The conclusion of special counsel Robert Mueller’s work has turned Congress into a roiling cauldron of satisfaction, disappointment and confusion. Apparently, the president’s deference to Vladimir Putin, his many associates going to jail for lying about Russian contacts, and the welcome he and his family gave to Russian assistance do not rise to the level of criminal conspiracy. His supporters are entitled to the most muted of celebrations: The president did not engage in indictable treason with Russia. And there’s some question over whether he obstructed justice. Yay.

Of course, the president is overplaying his hand. Mueller’s report, when it sees the light of day, will not be “total exoneration.” If it were, it would have been released two milliseconds after it arrived at the White House. And there was plenty of evidence of possible collusion and obstruction in plain sight, starting with outreach by Russians to Carter Page and George Papadopoulos, father and son’s explicit invitations of Russian help and the firing of Jim Comey.

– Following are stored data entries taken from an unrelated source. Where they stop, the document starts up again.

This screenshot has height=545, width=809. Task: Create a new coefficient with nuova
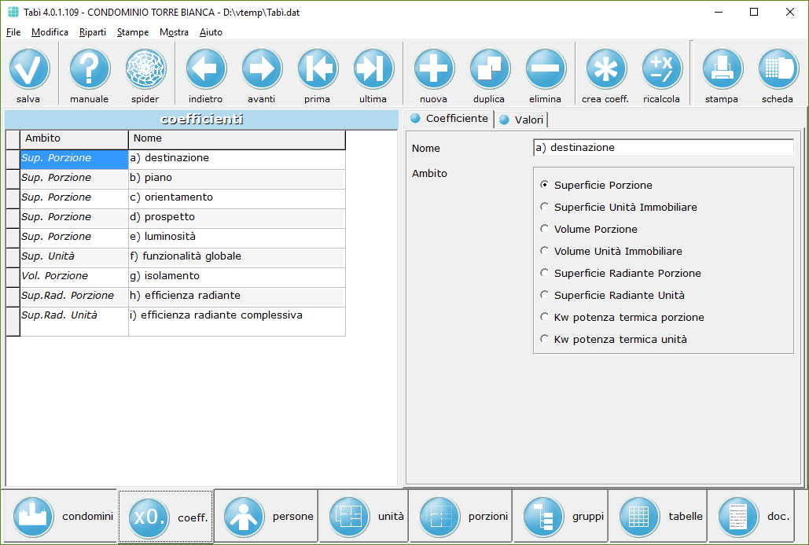tap(434, 69)
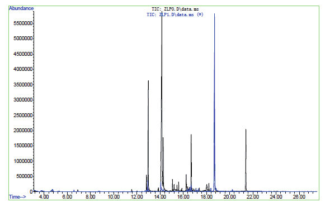Screen dimensions: 330x207
Task: Click the black peak near 21.40 minutes
Action: point(246,130)
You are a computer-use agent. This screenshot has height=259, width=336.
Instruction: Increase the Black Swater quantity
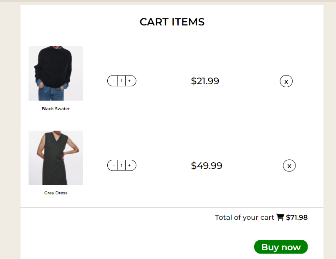[x=129, y=80]
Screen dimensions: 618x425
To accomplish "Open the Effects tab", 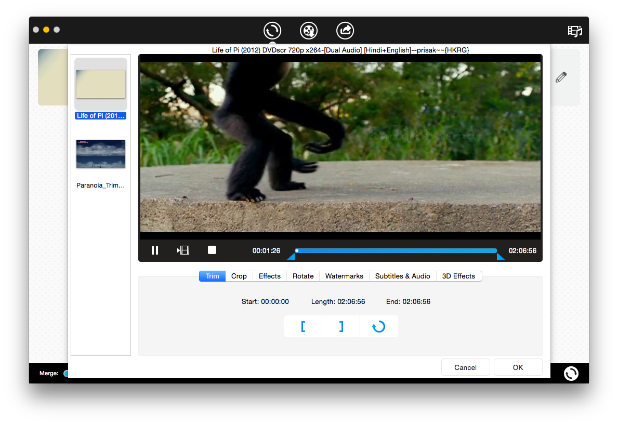I will click(x=270, y=276).
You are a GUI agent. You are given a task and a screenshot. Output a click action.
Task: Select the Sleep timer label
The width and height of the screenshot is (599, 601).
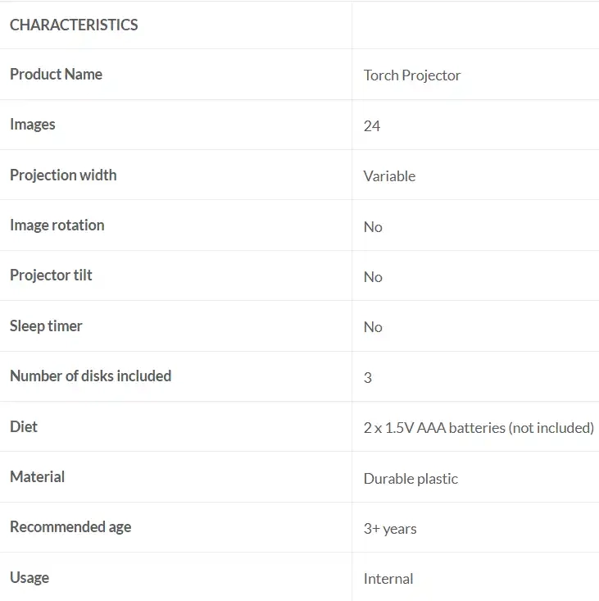(x=46, y=326)
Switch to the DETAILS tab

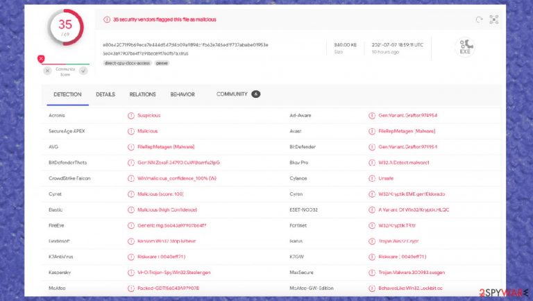coord(105,94)
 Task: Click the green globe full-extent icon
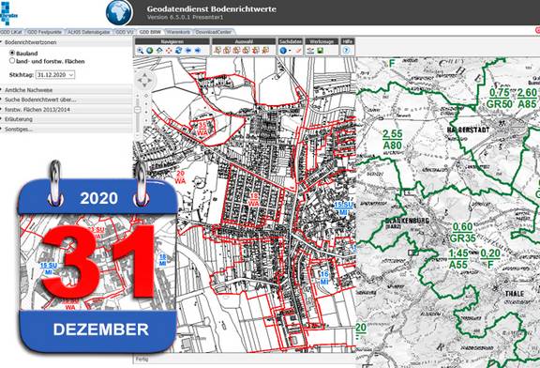pyautogui.click(x=149, y=51)
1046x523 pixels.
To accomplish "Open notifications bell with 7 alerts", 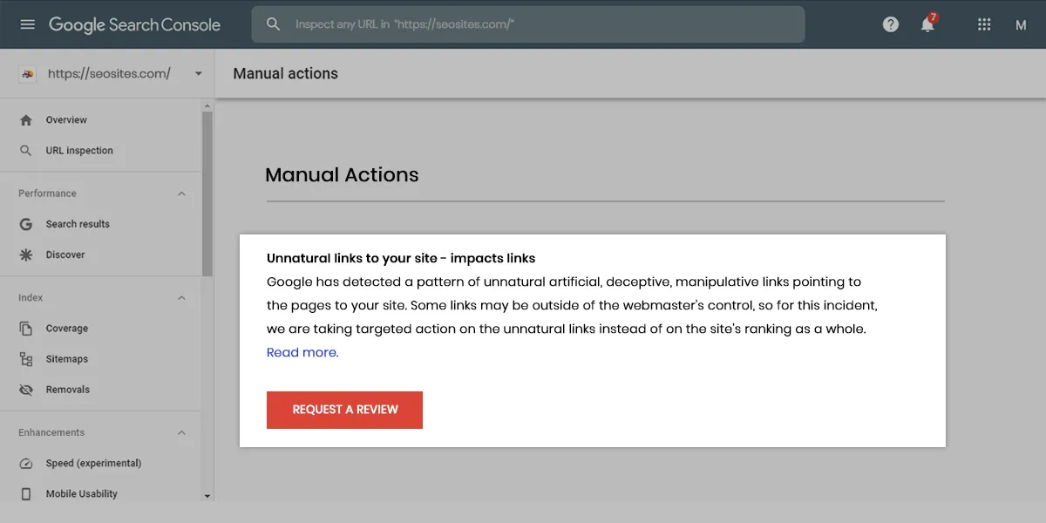I will [927, 24].
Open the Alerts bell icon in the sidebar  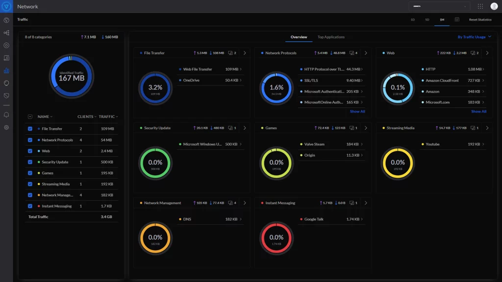[6, 115]
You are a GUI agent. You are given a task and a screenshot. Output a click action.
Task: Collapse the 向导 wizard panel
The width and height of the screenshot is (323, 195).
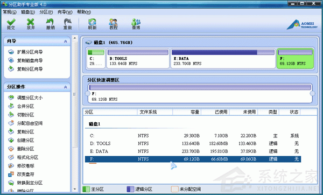[x=66, y=41]
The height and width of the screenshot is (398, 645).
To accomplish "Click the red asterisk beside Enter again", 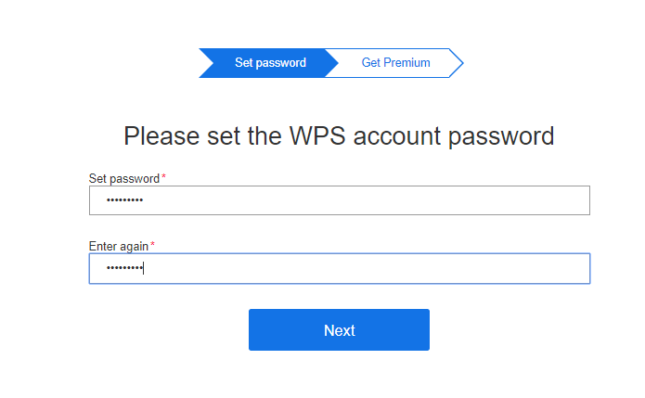I will click(153, 245).
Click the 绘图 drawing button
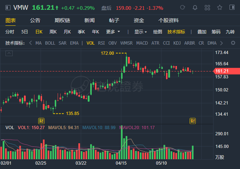240x169 pixels. tap(157, 32)
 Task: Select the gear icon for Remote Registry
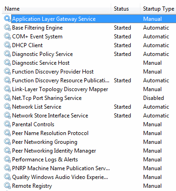pos(7,186)
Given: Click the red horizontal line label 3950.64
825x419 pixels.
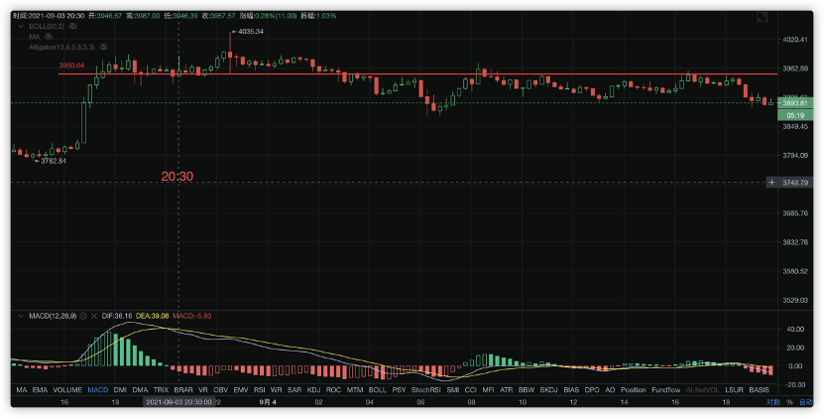Looking at the screenshot, I should (x=71, y=66).
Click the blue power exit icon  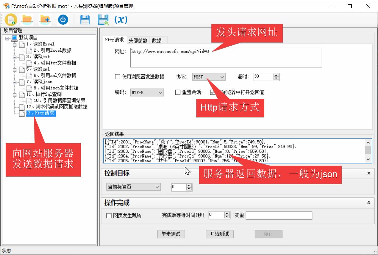coord(63,19)
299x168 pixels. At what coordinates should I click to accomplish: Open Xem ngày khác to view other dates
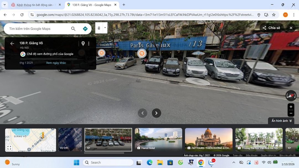pyautogui.click(x=56, y=63)
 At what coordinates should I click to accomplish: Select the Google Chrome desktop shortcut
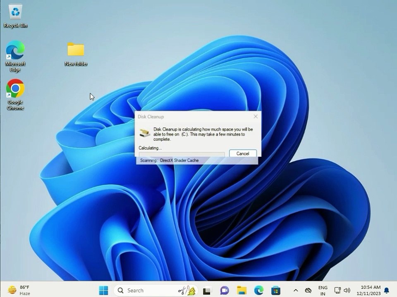(15, 95)
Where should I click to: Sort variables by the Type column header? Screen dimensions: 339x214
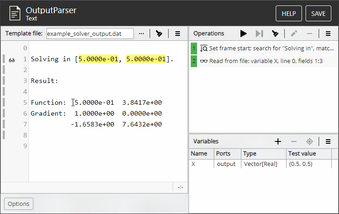pos(263,154)
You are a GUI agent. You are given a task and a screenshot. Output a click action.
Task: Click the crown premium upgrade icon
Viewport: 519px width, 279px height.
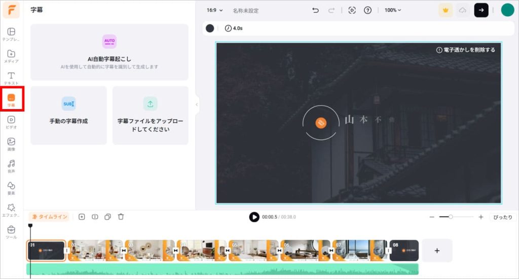pos(446,10)
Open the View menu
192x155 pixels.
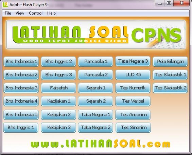pyautogui.click(x=20, y=13)
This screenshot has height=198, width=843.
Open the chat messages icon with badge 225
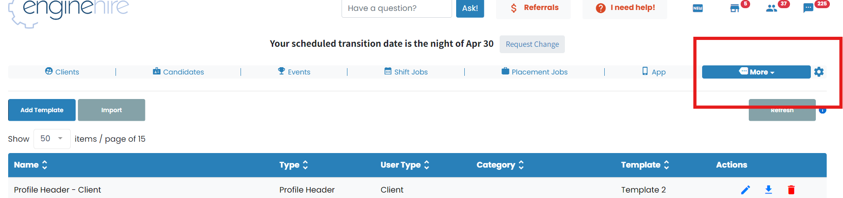click(808, 8)
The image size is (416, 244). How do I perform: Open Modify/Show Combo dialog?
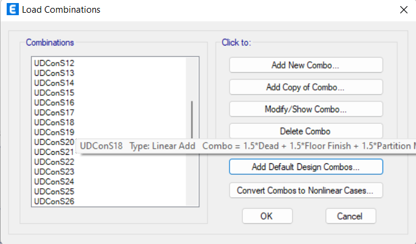coord(305,109)
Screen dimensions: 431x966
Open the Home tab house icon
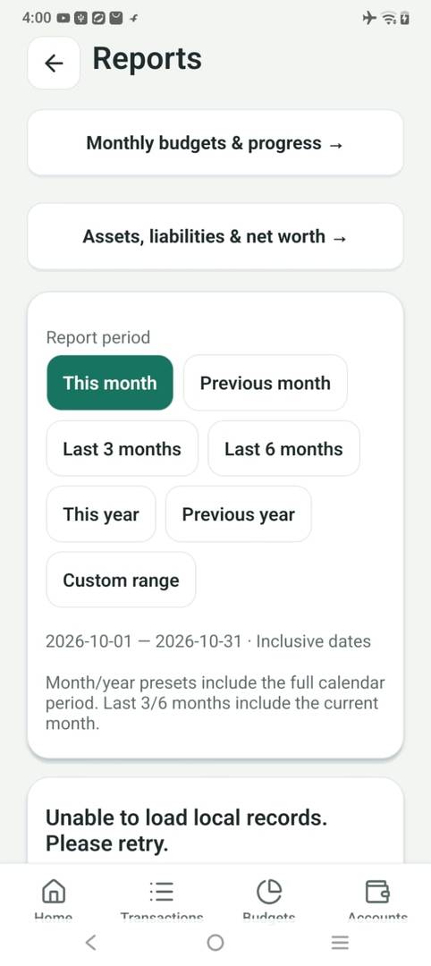coord(54,891)
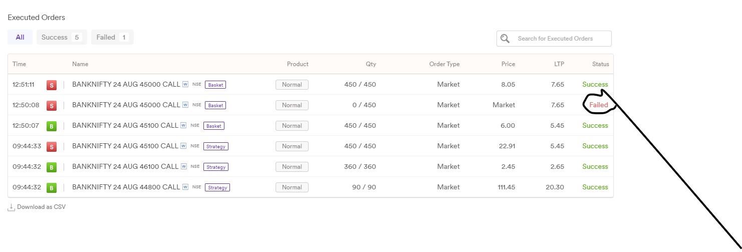This screenshot has height=252, width=742.
Task: Click Normal product badge in first row
Action: [x=292, y=85]
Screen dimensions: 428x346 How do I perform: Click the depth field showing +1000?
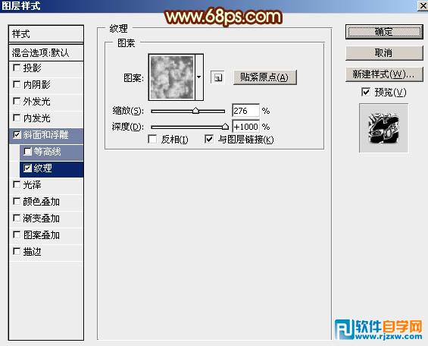pyautogui.click(x=245, y=127)
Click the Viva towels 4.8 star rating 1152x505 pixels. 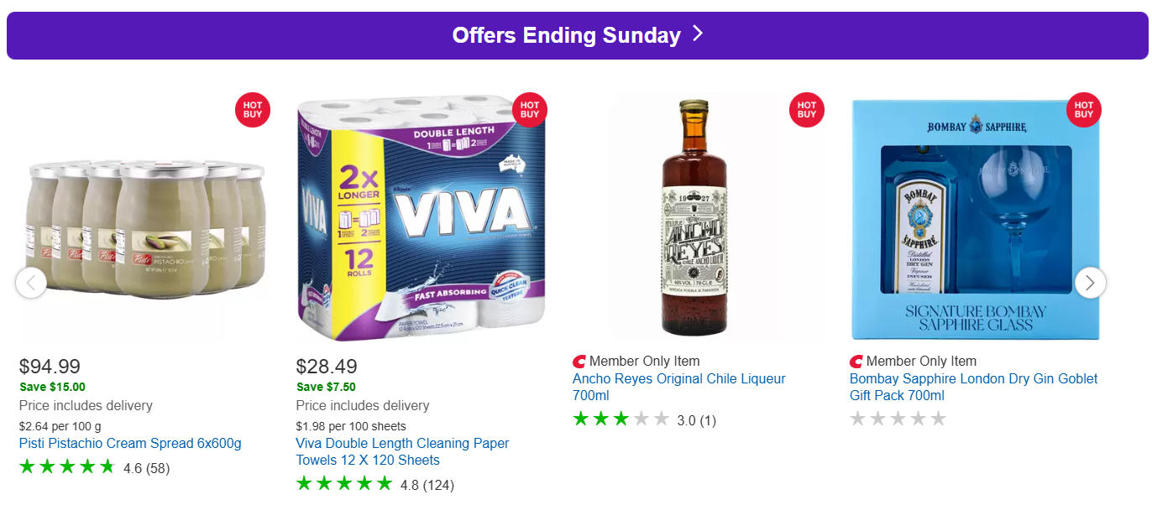pyautogui.click(x=344, y=484)
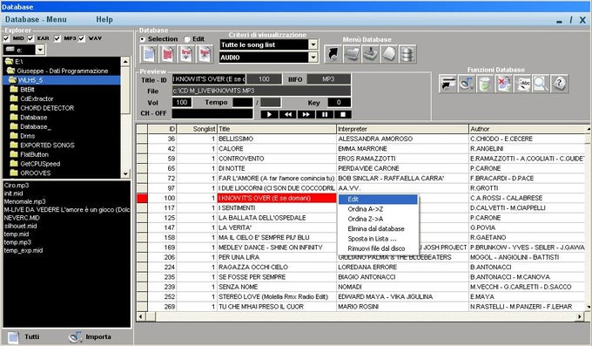
Task: Toggle the WAV file type checkbox
Action: 82,38
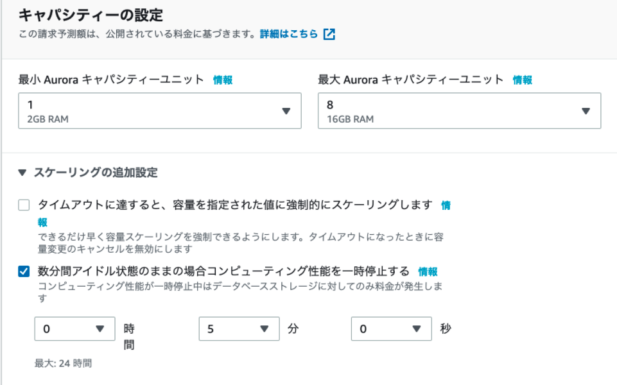617x385 pixels.
Task: Click the arrow icon in the minutes dropdown
Action: click(265, 329)
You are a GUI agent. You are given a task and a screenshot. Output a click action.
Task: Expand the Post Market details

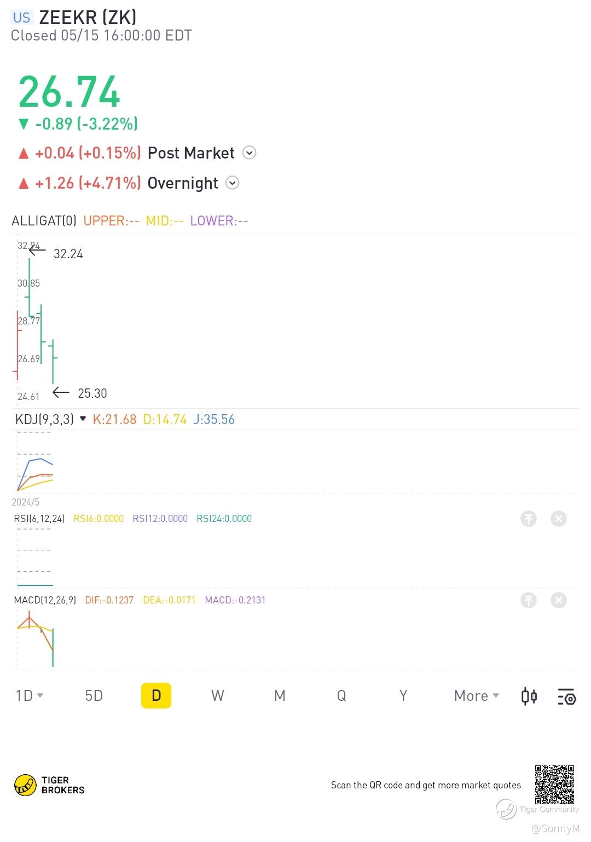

{mosads}There is a difference between no evidence and evidence which does not reach a prosecutable standard. Given the established facts, it would have been wildly irresponsible for the FBI and Congress not to investigate. The Mueller investigation looked at far more evidence than the ten Benghazi investigations ever did.

For years, I told my constituents not to expect a blockbuster ending to the collusion investigation. Secret agreements, suitcases full of cash and videotapes taped to trees are the stuff of Hollywood, not the Kremlin. The truth is that the Russians didn’t need Donald Trump’s explicit cooperation to assist in his election or to stoke the fractured politics and chaos that the president encourages and reflects. When the time came to reject Russian outreach and inform the FBI, the Trump campaign punted. The Russians got exactly what they wanted without the risk of a formal conspiracy.

For those feeling disappointment, I’d urge the longer view: the finding that an American president did not conspire with a hostile foreign power is cause for celebration, not disappointment. Hoping for the reverse is the definition of putting partisan interest before country. More cynically, it is not clear to me that a finding of collusion would have persuaded congressional Republicans to break with the president. I don’t like thinking about where that would leave us.

If your disappointment comes from a desire to accumulate ugly facts with which to damage or defeat President Trump, don’t worry, that shelf is far from bare. The president regularly lies. He puts his own interest before the national interest every day. He is unconcerned with the advice of the professionals around him or the constraints of law. Those actions will run afoul of any number of U.S. Attorneys, congressional oversight, and eventually, American public sentiment.

At this point, there are several things that should happen.

Congress needs to stick to its nearly unanimous demand that the Mueller report be made public. This is essential for political closure, especially now that Robert Mueller’s favorability has skyrocketed with Republicans (imagine that?!?) and held strong with Democrats.

The president, now freed from the demons of indictment or impeachment for conspiring with the Russians, must at long last forcefully name and shame the Russian attack on the election of 2016. Unless he does so, preparations at the Kremlin will continue for a 2020 attack.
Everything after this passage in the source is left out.